▶ **Source extract**:
Myth #1: I’m throwing away my money by renting. No. You’re buying yourself time and patience by renting while you get yourself in the right spot. If you buy a house without being in the right financial spot, you’re heading for a disaster. If you buy a house before you’re financially ready, you’re just one hiccup (a layoff, a job loss, an illness, an injury, a leaking roof, a foundational repair, a burst pipe, a furnace, etc.) away from crisis mode.

Myth #2: You should buy a home on a 30 year mortgage. By buying a home on a 30 year mortgage, you’re opening yourself up to overpaying for a home by a landslide. Let’s take an average $200,000 home. If you buy that home on a 30 year fixed rate mortgage at 4%, the total cost of the home will be $343, 749. If you buy that same home on a 15 year fixed at 4%, your total cost will be $266,288. You pay a lot less in interest for the home and your payments are only about 30% more for the 15 vs 30.

So what if you bought your house at the age of 30, did a 15 year fixed mortgage and paid it off by 45? What could you do with that “mortgage payment” for the next 15 years? You could invest it and turn that house payment into another $500,000 for your retirement phase of life. Sounds nice, huh?

Myth #3: You don’t need a down payment. While this is true, you’ll be paying even more for the loan. PMI on a conventional loan until your loan is at least 80% of the home’s value. If you opt for an FHA loan, because it’s federally insured, they require MIP (Mortgage Insurance Premium) on all loans. If the loan was taken out before 2013, refinancing might be your only way out. If it’s after, there are other ways to drop this off. And then there’s the VA loan if you qualify. But these have other fees associated with the life of the loan if you put nothing down. All of these options will typically cost you anywhere between 1-2.5% of the loan value per year. So using that same $200,000 home, it will cost you an additional $2000-$5000/year to borrow money with no payment down, raising that monthly payment even more.

▶ **Provided data**:
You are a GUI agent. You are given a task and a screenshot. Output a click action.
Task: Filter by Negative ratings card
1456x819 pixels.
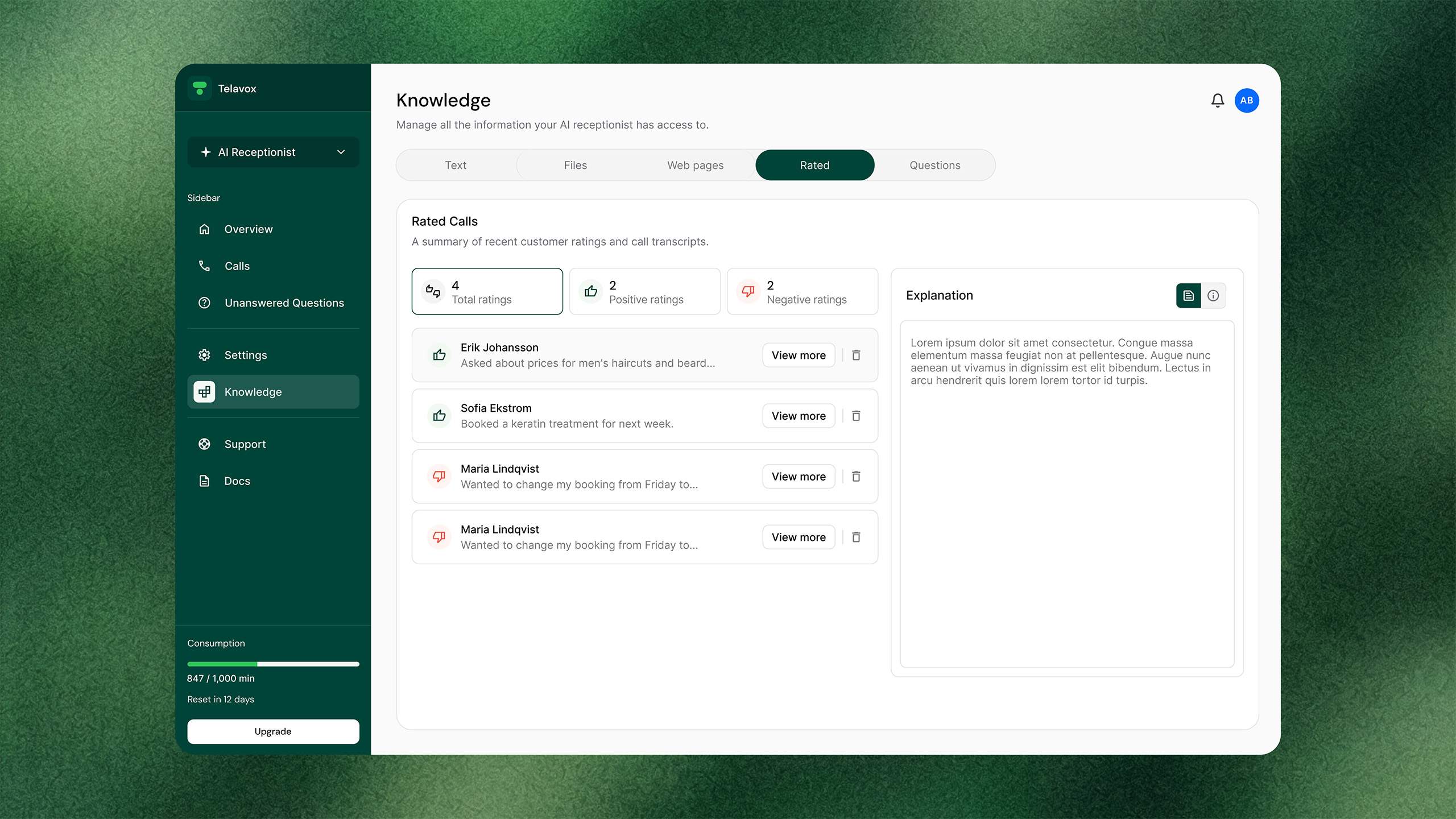click(802, 292)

▶ **Goals**:
[1] Could you copy the home-buying myths passage word for word, from "So what if you" to "Sounds nice, huh?"?
[2] Can you carry the passage on home-buying myths forward from the point where it ends?

▶ **Responses in order**:
[1]
So what if you bought your house at the age of 30, did a 15 year fixed mortgage and paid it off by 45? What could you do with that “mortgage payment” for the next 15 years? You could invest it and turn that house payment into another $500,000 for your retirement phase of life. Sounds nice, huh?

[2]
Myth #4: You need a good credit score to buy a home. In the ideal world to get a decent rate you need a good credit score or you need no credit score.

We get good scores by borrowing money, paying on those loans and continuing the cycle. You get no score by paying off all of your loans and closing those accounts. You’ll become indeterminable after about 1-2 years. You can get a decent rate loan with no credit score. You’ll need a mortgage broker who can do manual underwriting which will essentially prove that you do have the money to buy the home. Probably something more places should do, rather than using your FICO to determine that. All your FICO is truly good at is saying if you’ve borrowed before and how you’ve paid.

So now what? What do you suggest I do? Well thanks for asking, I was hoping you would!

First, I recommend that if you have consumer debt, you get on a budget and you get it paid off so that it doesn’t hold you back. One, you’ll find the process simple and not painful if you have this already going for you. But also, it gives you more options when looking at houses you really want vs. short term purchase thinking (which also rarely work out financially)

Second, even if you don’t take that advice, I recommend you have a full emergency fund of 3-6 months of household expenses. What will it take to operate your household if you had 0 income coming in for whatever reason (with the new expected house payment). Hint, this number is about $2000 less for the average American who has taken step #1.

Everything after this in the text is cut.